Data records:

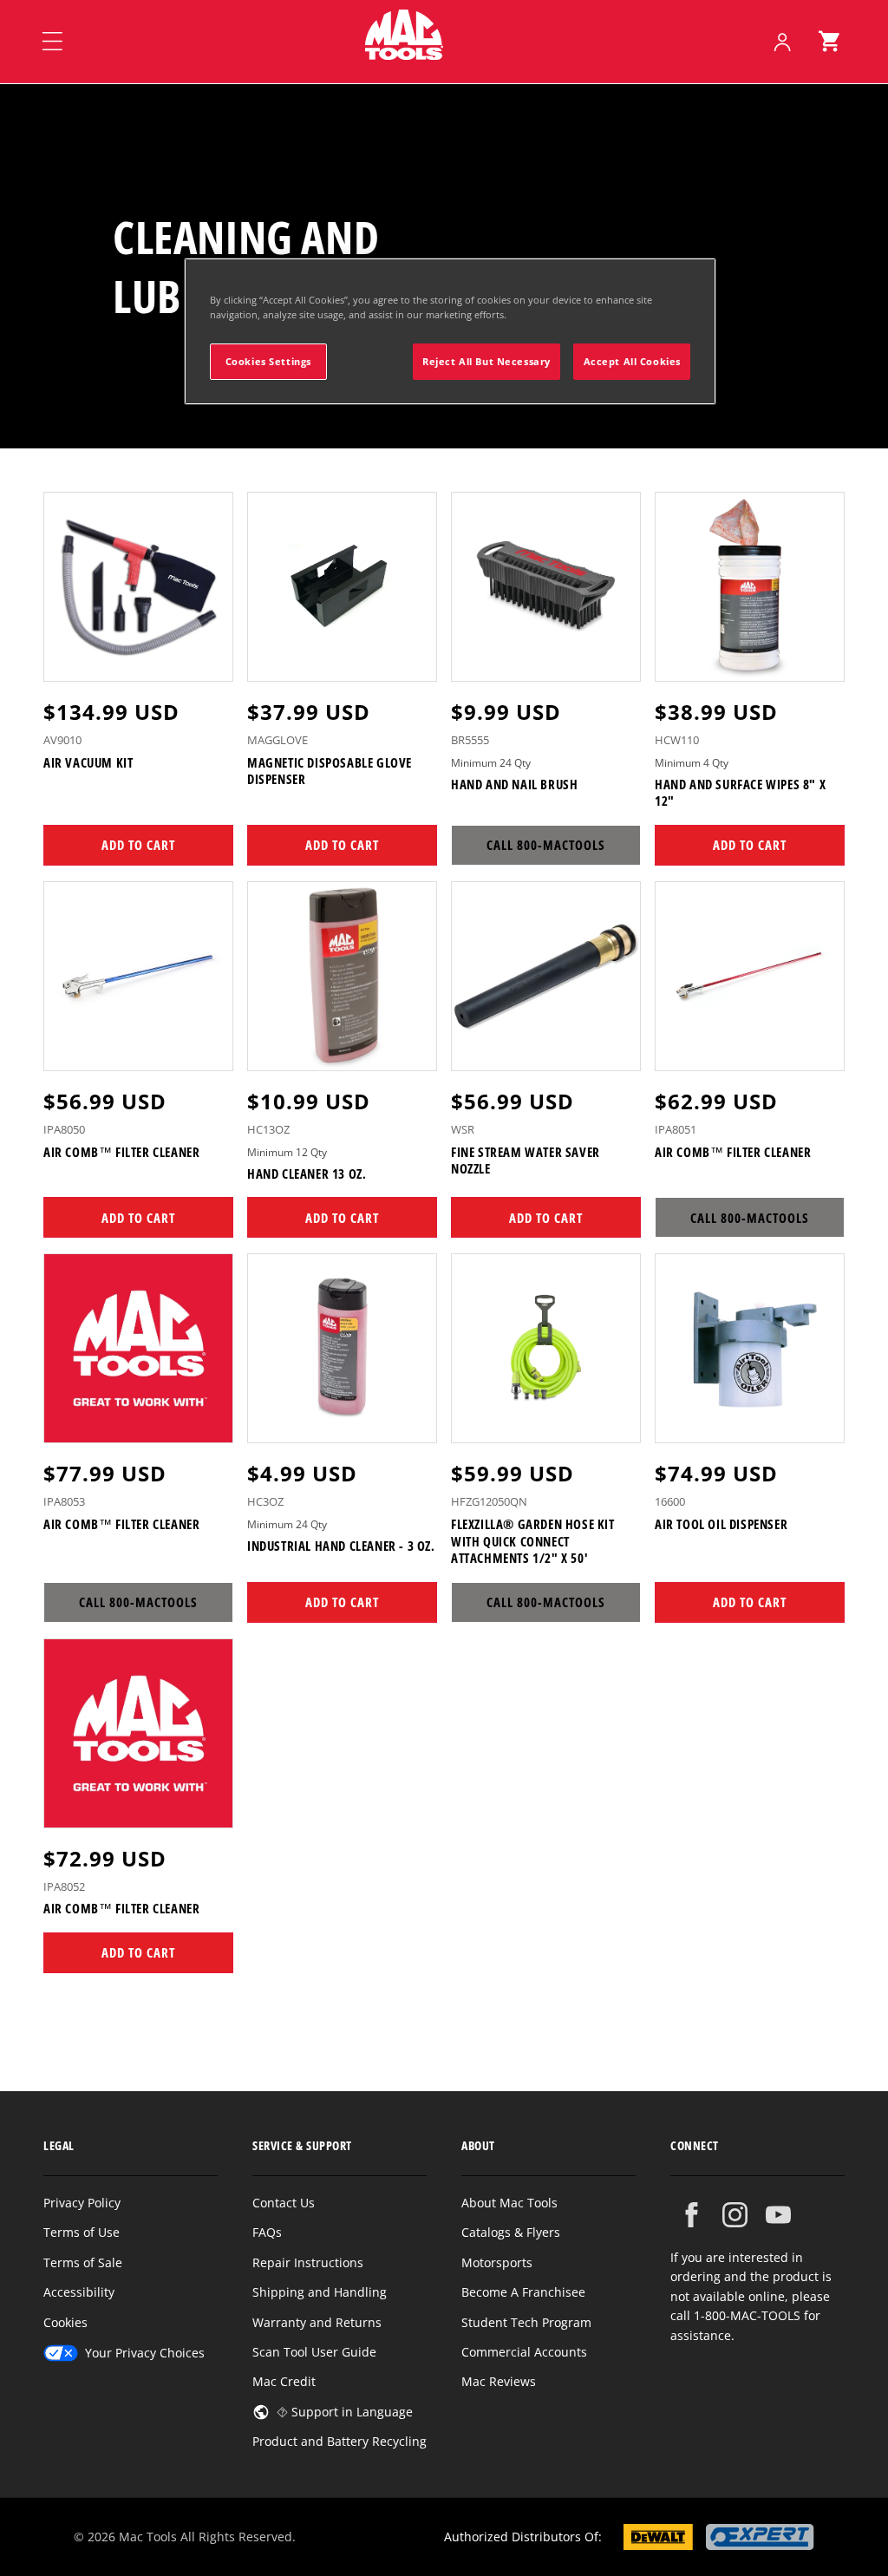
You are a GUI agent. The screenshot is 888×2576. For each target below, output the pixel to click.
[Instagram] (735, 2215)
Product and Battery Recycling (339, 2441)
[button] (829, 42)
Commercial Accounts (524, 2352)
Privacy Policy (82, 2202)
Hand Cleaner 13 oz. (306, 1174)
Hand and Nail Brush (514, 784)
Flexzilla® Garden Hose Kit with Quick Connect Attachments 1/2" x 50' (533, 1541)
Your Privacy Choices (145, 2352)
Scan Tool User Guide (314, 2352)
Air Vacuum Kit (88, 763)
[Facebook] (691, 2215)
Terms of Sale (82, 2262)
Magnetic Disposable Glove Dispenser (329, 771)
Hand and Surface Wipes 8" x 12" (740, 793)
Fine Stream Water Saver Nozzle (525, 1161)
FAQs (267, 2232)
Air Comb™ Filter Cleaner (121, 1152)
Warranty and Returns (317, 2322)
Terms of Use (81, 2232)
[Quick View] (209, 660)
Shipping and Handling (319, 2292)
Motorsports (496, 2262)
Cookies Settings (268, 361)
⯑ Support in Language (345, 2411)
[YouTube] (778, 2215)
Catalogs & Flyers (510, 2232)
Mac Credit (284, 2381)
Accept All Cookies (632, 361)
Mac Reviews (498, 2381)
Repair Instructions (307, 2262)
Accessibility (78, 2292)
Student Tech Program (526, 2322)
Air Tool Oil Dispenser (721, 1524)
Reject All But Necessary (486, 361)
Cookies (65, 2322)
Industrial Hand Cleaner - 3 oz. (341, 1546)
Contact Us (283, 2202)
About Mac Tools (509, 2202)
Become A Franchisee (523, 2292)
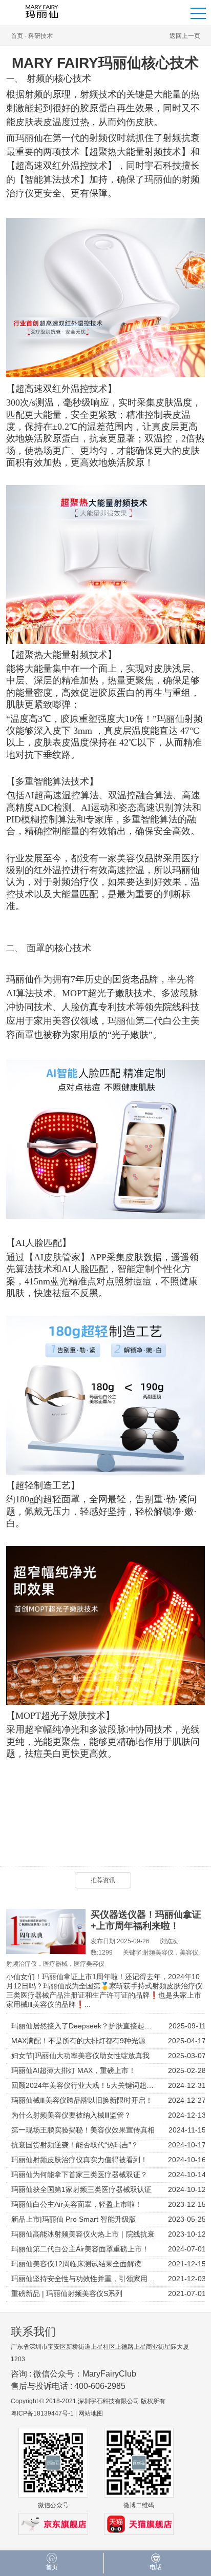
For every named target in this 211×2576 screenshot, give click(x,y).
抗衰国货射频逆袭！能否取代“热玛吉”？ (74, 2145)
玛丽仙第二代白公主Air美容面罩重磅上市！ (80, 2249)
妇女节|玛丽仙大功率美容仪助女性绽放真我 (80, 2055)
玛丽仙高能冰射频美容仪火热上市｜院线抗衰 (83, 2234)
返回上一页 (185, 35)
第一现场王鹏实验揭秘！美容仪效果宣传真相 (83, 2130)
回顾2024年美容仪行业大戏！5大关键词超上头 (86, 2085)
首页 (17, 35)
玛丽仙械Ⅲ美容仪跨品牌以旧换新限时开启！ (82, 2100)
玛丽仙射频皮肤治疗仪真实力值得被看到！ (79, 2160)
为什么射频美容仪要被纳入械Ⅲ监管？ (71, 2115)
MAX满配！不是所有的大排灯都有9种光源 (78, 2041)
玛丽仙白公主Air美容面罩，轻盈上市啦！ (76, 2204)
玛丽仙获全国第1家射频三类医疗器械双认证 (81, 2189)
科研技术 (40, 35)
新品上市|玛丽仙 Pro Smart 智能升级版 (73, 2219)
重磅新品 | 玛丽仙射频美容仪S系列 (66, 2293)
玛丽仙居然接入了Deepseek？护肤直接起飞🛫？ (89, 2026)
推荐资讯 (103, 1880)
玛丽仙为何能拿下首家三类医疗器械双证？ (79, 2174)
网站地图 (90, 2413)
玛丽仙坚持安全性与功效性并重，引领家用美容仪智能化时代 (108, 2279)
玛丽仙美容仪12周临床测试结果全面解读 (76, 2264)
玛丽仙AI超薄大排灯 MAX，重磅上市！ (73, 2070)
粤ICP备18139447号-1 (42, 2413)
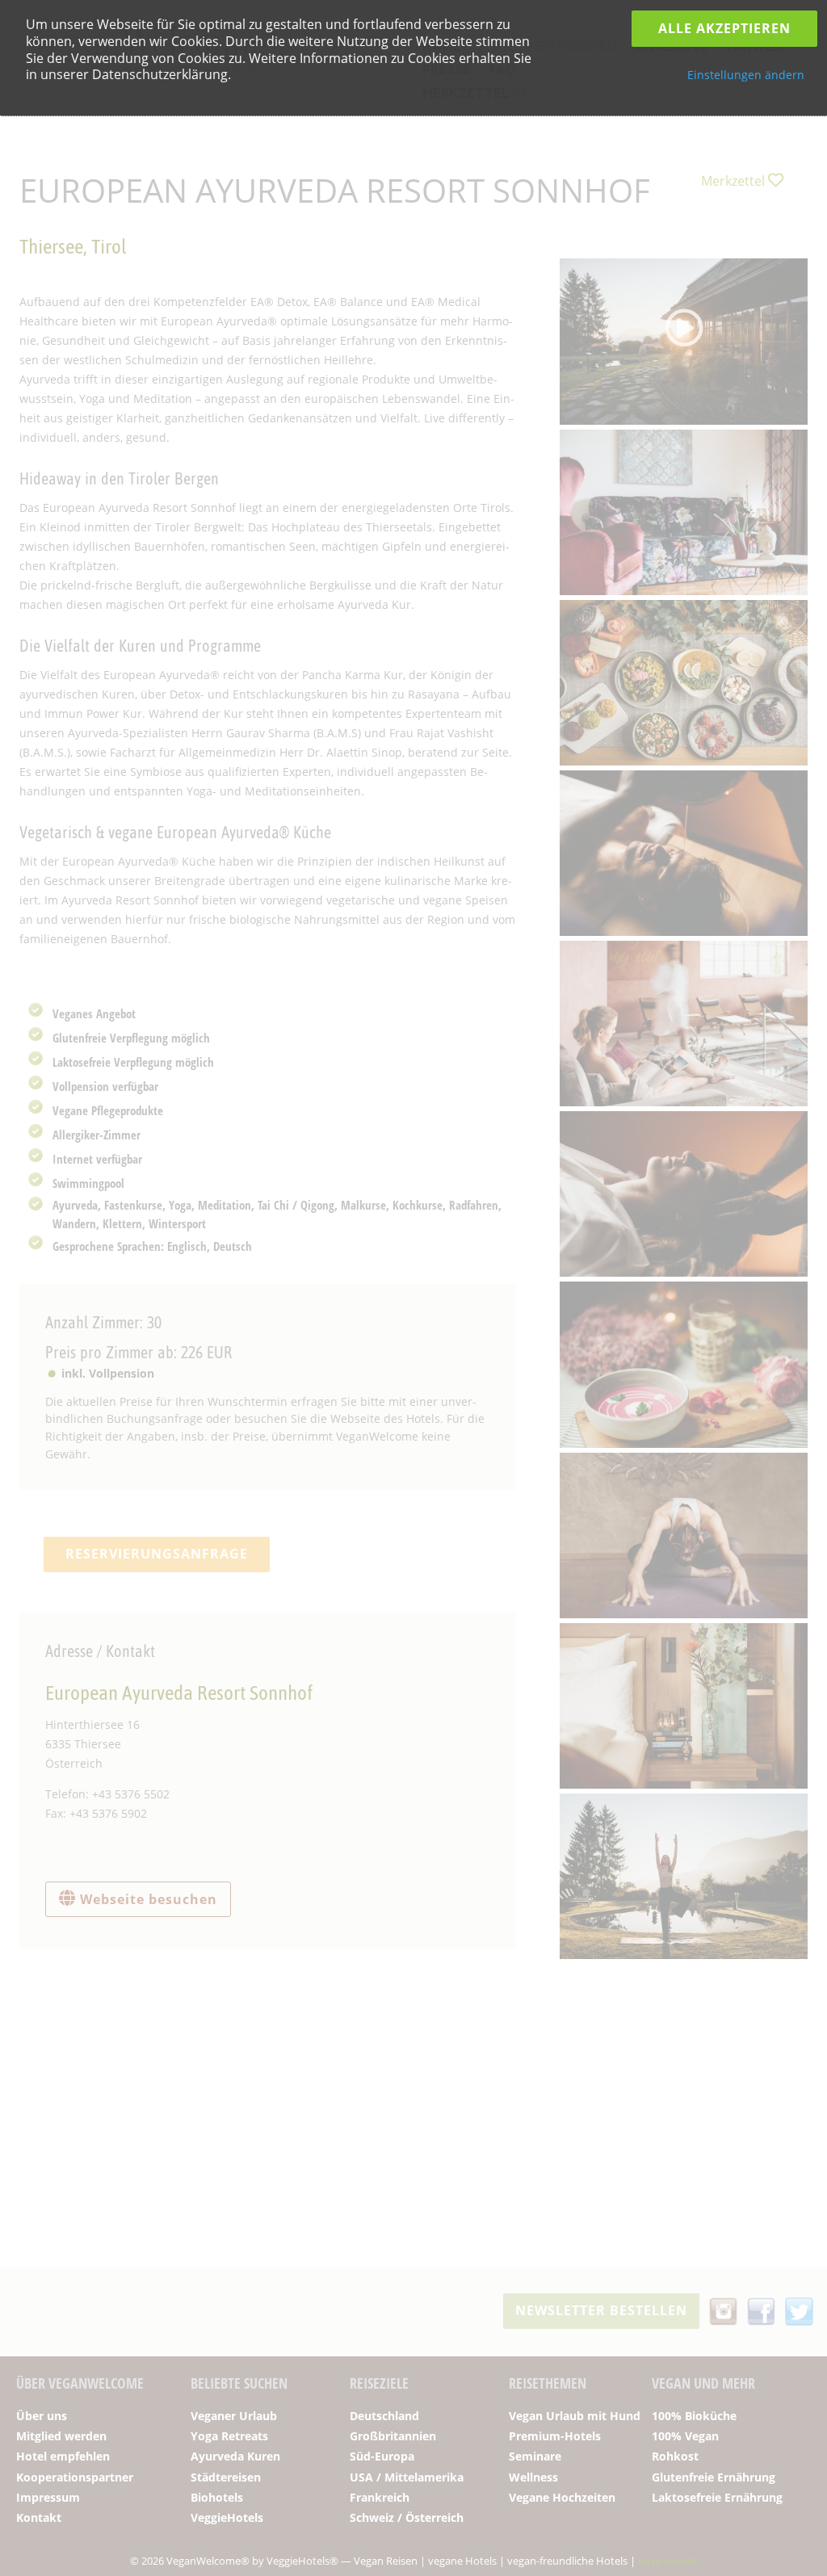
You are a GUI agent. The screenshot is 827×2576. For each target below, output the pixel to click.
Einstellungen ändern (745, 74)
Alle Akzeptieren (724, 28)
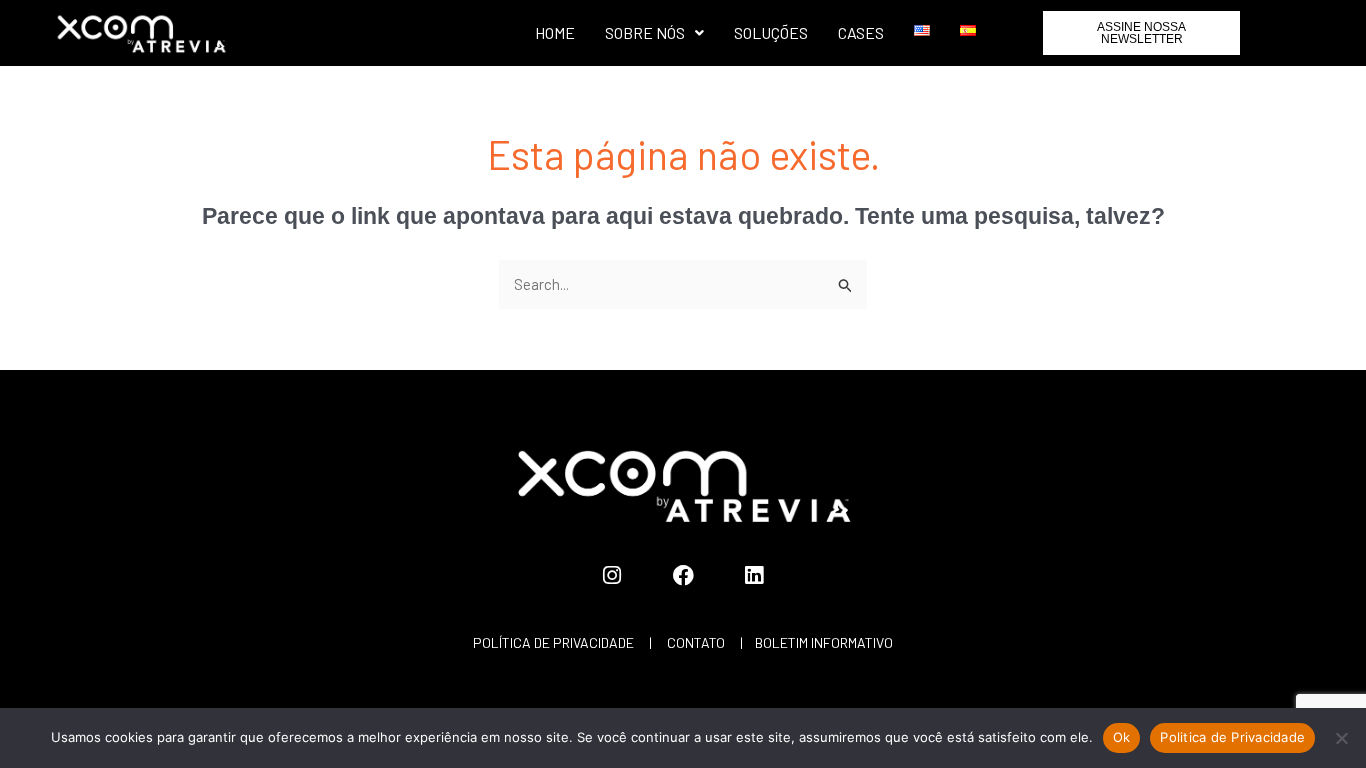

Aim of the exercise:
With pictures omitted, copy exactly the lines from the one containing "玛丽仙AI超薄大排灯 MAX，重磅上市！ (73, 2070)" through the final line of the listing, both included.

Answer space:
玛丽仙AI超薄大排灯 MAX，重磅上市！ (73, 2070)
粤ICP备18139447号-1 (42, 2413)
You are a GUI agent. The screenshot is 827×2576. For each target below, output the pixel to click.
Einstellungen ändern (745, 74)
Alle Akzeptieren (724, 28)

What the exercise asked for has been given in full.